Тон, каким были сказаны эти слова, показался барону несколько странным, но он объяснил это себе тем, что нервы Христианы расстроены треволнениями, связанными с отъездом Юлиуса и болезнью Вильгельма. Тем не менее он попробовал настаивать на переезде Христианы, опасаясь оставить ее одну в уединенном замке. Но молодая женщина проявила непреклонную твердость. Жить под одной крышей с отцом Юлиуса было бы для нее невыносимо. Ей казалось, что глаза свекра рано или поздно разглядят у нее на лбу и устах следы позорных лобзаний негодяя, продавшего ей жизнь ее ребенка.

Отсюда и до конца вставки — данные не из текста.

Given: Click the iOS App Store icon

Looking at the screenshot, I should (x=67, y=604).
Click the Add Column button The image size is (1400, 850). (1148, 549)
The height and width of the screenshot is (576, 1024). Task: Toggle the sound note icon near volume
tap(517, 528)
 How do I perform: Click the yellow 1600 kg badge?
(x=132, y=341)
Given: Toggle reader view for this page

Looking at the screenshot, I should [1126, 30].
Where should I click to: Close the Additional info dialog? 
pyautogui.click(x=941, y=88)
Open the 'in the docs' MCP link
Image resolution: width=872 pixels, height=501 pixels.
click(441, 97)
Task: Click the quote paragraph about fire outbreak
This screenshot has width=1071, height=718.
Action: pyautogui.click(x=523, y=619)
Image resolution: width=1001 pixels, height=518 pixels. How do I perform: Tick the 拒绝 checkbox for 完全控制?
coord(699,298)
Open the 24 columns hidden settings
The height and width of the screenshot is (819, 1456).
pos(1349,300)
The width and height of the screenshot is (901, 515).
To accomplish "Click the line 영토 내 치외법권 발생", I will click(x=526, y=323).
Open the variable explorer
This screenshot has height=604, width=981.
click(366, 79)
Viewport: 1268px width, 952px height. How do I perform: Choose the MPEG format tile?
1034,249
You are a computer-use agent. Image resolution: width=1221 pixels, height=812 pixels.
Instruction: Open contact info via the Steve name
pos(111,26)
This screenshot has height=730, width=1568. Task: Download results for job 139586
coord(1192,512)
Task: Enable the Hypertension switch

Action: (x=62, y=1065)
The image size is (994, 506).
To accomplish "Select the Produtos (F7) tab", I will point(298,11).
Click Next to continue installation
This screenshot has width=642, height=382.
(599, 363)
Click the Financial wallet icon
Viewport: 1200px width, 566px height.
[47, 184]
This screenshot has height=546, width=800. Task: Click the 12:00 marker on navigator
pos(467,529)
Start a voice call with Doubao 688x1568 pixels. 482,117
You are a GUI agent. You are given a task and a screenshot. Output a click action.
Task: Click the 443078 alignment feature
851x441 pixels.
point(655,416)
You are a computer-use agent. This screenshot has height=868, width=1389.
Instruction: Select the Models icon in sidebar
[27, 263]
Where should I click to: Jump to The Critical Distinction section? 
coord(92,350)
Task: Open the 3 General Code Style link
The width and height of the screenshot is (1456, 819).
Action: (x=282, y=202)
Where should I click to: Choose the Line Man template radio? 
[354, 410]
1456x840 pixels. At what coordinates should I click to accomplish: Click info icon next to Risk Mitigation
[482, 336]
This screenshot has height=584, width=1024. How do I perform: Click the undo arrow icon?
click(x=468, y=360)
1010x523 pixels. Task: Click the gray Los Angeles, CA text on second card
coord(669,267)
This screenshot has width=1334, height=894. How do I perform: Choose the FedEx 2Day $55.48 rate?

Ничего ей теперь не нужно было, кроме одиночества. Она, подобно Гретхен, желала бы остаться одна в целом свете и запереться в хижине, куда никто не придет.
Барон, видя, что Христиану ему не убедить, волей-неволей был вынужден уехать несколько дней спустя. Прощаясь, он предложил прислать к ней ее маленького племянника Лотарио.
– Ах, ну да, вечно эти дети! – выкрикнула она. – Оставьте его у себя. Дети – вот что нас губит. Иметь хотя бы одного – уже и за это мы платим слишком дорогую цену.
– Ты так его любила прежде!
– Да, я слишком любила детей. В этом моя беда.
Барон и эти странные замечания также отнес на счет материнских и женских тревог. Должно быть, полагал он, рассудок Христианы несколько сдал от двух столь непредвиденных испытаний, постигших ее почти одновременно. Но за время отсутствия мужа она оправится, душевное равновесие будет возвращаться к ней по мере того, как станет крепнуть здоровье ее ребенка.
Таким образом, барон уезжал до некоторой степени успокоенным. Христиана попросила его только об одном: прислать врача, который мог бы жить в замке постоянно. Барон был коротко знаком с одним старым доктором, известным как большой знаток детских недугов, и тот с радостью согласился поселиться в тихом, спокойном месте. В ожидании его прибытия Христиана, панически боясь повторения чего-либо похожего на недавнюю кошмарную ночь, убедила одного неккарштейнахского доктора задержаться в ее доме.
Короче, все устроилось, и барон вернулся к себе в Берлин, Христиане же осталось в удел лишь одно горькое утешение – возможность сгорать от стыда и плакать вдали от посторонних глаз. Первый месяц она провела между молельней и колыбелью Вильгельма.
Она не разговаривала ни с кем, кроме Гретхен, и обе находили своего рода мрачную отраду, делясь друг с другом своей скорбью и бесчестьем. Новые узы, отныне нерасторжимые, связали их навек. Верно сказала Гретхен: они стали сестрами.
Иногда Гретхен приходила в замок, чаще Христиана навещала хижину: здесь они были совсем одни и могли говорить куда свободнее.